▶ [Provided text]:

Q: How would you apply the "reaching to 99%" approach from a market research standpoint? How do you ensure when uncovering challenges from your market that these challenges pertain to the 99% and you are building something that the 99% would benefit from and not just the 1% you've interviewed or done extensive research on?

A: This is something we think about a lot at Google since many of our employees are in the Bay Area which represents <1% of the global users of our products.

When it comes to your research, the key is to get enough of a varied sample size and number of participants that make the results statistically significant and varied. It does not take that many to be able to abstract insights that apply to the 99% rather than the 1%, but your sample must be varied across the entire addressable market of your product rather than 10 people who all studied Finance and grew up and live in the same city (unless your product is a finance tool that only targets Chicago).

Usually doing quantitative research like surveys is easier to scale to more people than qualitative research like in-depth interviews or focus groups… so if your goal is to get a better sense of the 99% quickly then I’d suggest starting with qualitative research.


Q: What role does Developer Relations play in your overall strategy? Do you see DevRel as a part of your efforts, or as a partner to work with alongside marketing's discreet goals?

A: Developer Relations is often KEY to the success of products; especially technical ones.

In our case, DevRel is fundamental to the success of Flutter. I work with DevRel every day and sometimes feel 'grandfathered' into their org.

Regarding goals, Both orgs should be aiming towards the same 'north star' but it is important to clearly state the different ways each will reach them. Or else you can find unhealthy overlap.

When we work on big events, for example, many times our DevRel team will focus on the content and talks while I'll be working more on setting up the website, promoting the event, and creating case studies.

At the end of the day, it also depends on how large your marketing and devrel orgs are. Oftentimes you can determine work needing to be done based on the size and specializations of each person/org.


Q: I'm trying to break into product marketing and I'm trying to learn as much as I can about the role.

From what I understand, product marketing is a data-driven role where there is an emphasis on understanding the customer to create an amazing customer experience. Would you say this is accurate/how would you define it?

▶ [Information provided]:
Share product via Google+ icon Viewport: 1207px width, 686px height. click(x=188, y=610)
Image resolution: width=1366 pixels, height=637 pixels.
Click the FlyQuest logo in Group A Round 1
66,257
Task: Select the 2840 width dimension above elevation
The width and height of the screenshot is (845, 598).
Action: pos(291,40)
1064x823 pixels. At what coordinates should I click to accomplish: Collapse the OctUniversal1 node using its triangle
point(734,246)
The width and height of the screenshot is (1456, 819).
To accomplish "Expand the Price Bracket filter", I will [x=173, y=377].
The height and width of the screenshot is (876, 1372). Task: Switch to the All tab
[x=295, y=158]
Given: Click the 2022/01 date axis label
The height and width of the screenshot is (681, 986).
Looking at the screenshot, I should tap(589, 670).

▶ [Required tasks]:
• 1. In the product marketing Q&A, what does the DevRel team focus on when working on big events?
• 2. Write the next part of the product marketing Q&A, starting after its final sentence.
The records are not relevant to any of this.

▶ [Answers for the tasks]:
• 1. The DevRel team focuses on the content and talks.

• 2.
Next, what distinguishes a good product marketer from a mediocre product marketer and what advice would you have for someone like me who is looking to break into product marketing? Are there skills that you'd recommend I focus on developing?

A: Awesome to hear that you are looking into becoming a PMM. The first step is to find out more and learn about the role which from this question it seems like you are doing :)

I like how Google defines product marketing: "Know the User, Know the Magic, Connect the two." Similar to what you say, it is about truly understanding the users (via research) and the product (via connections to PM, Eng, etc) and providing that link. At different stages in a product life cycle, you may end up focusing more on the research or product development or general awareness.

Distinguishing factors: the ability to see the big picture, dealing well with ambiguity, deriving actionable plans from broader GTM or research findings, showing ROI from the campaigns and $ you spend... proving out the value PMM brings to a product to x-func stakeholders.

Useful skills include storytelling!, SQL, Photoshop, Tech fundamentals, Ad Networks, SEO.

There are also many free resources out there. For example, Harvard has this class called CS50 which is a free way to fully understand the technology space and programming fundamentals which is always useful. We also launched our coding class today at Google.

This Product Marketing Alliance is very impressive... such great PMMs through all sorts of companies so definitely continue being involved and take advantage of the resources it provides.

Josie, Richard, Bryony, and the rest of the team are also just great people! If you become a member that gives you access to all of the talks as well. During the SF PMM Summit Keynote, I spoke about going from zero to one at Google. That may help too.